Ah, Knuth... the book I've dreamed of having for a long time
but haven't been able to get due to a lack of money and
access to an academic library. I only got one look at it,
and another opportunity has not yet presented itself... :(

Anyway, I've heard of these algorithms before, and even used
it once. There's also FFT (Fast Fourier Transform) as well,
which is even better at O(n log(n)). The problem though is
these fast algorithms do not work so well for the relatively
small number sizes I am considering here as they have more
overhead. Here I only need a few hundred bits.

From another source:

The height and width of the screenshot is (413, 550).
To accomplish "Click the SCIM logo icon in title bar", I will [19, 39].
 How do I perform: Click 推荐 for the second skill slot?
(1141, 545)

If I need
more, I could implement the faster method and then switch to
it when the numbers exceed a certain size threshold, but
for that small-size case, "grade school" like I'm using may
actually be best.

I've done some before in my attempts to write a program
to calculate digits of pi to a huge amount (something like
a hundred million or so), although I haven't been able to solve
the disk I/O problems in that arena (and lack of source code
to the really disk-efficient programs is not exactly a boon,
you know), where the data to be worked with is so huge we
have to store on disk.

What I've heard though from those dabblings is that the
best algorithm to use goes like this:

1. For little numbers, use Grade School.

2. For bigger numbers, use Karatsuba.

3. For really big numbers, use FFT.

Since I'm in the regime of (1), I have to use (1) and if a
typecast is needed to get my compiler to generate fast code,
I'll do it. Either that or just recode the mult routine in
ASM instead of C++. In ASM I can just get the 32x32->64 in
one instruction. Although the X86's paucity of Registers is
not exactly a nice thing when doing this stuff. I do actually
have a 64-bit X86 processor in my machine which has more
registers, but my development OS (Windows) is only 32 bits
and hence can only make do with 32-bit X86. I do have 64-bit
Solaris 10 UNIX though on my machine as well... but developing
Windows programs under UNIX?! No way, esp. considering I
wouldn't be able to execute the 64-bit code under Windows
anyway...

> But large integer multiplications are commonly needed
> (math, cryptography, etc), and some have certainly been
> optimized in assembly language, or even SIMD-optimized.
> I'm not into this lately, but you will certainly find
> open source projects that do it.  Or it might be possible
> to use the "Big Number" library subset from Intel's
> Integrated Performance Primitives. It depends...
>

Hmm. I'm thinking of taking a look over GMP's ASM soruce code
for X86 to see if maybe there might be some hint in that as
to how to do a fast ASM-based mul.

But for the generic "C++" code I think I'll just stay with the
typecast in there. Although I guess it's not a good idea to use
typecasts all over the place, this is *not* "all over the place",
this is a very tiny low-level core part of the code.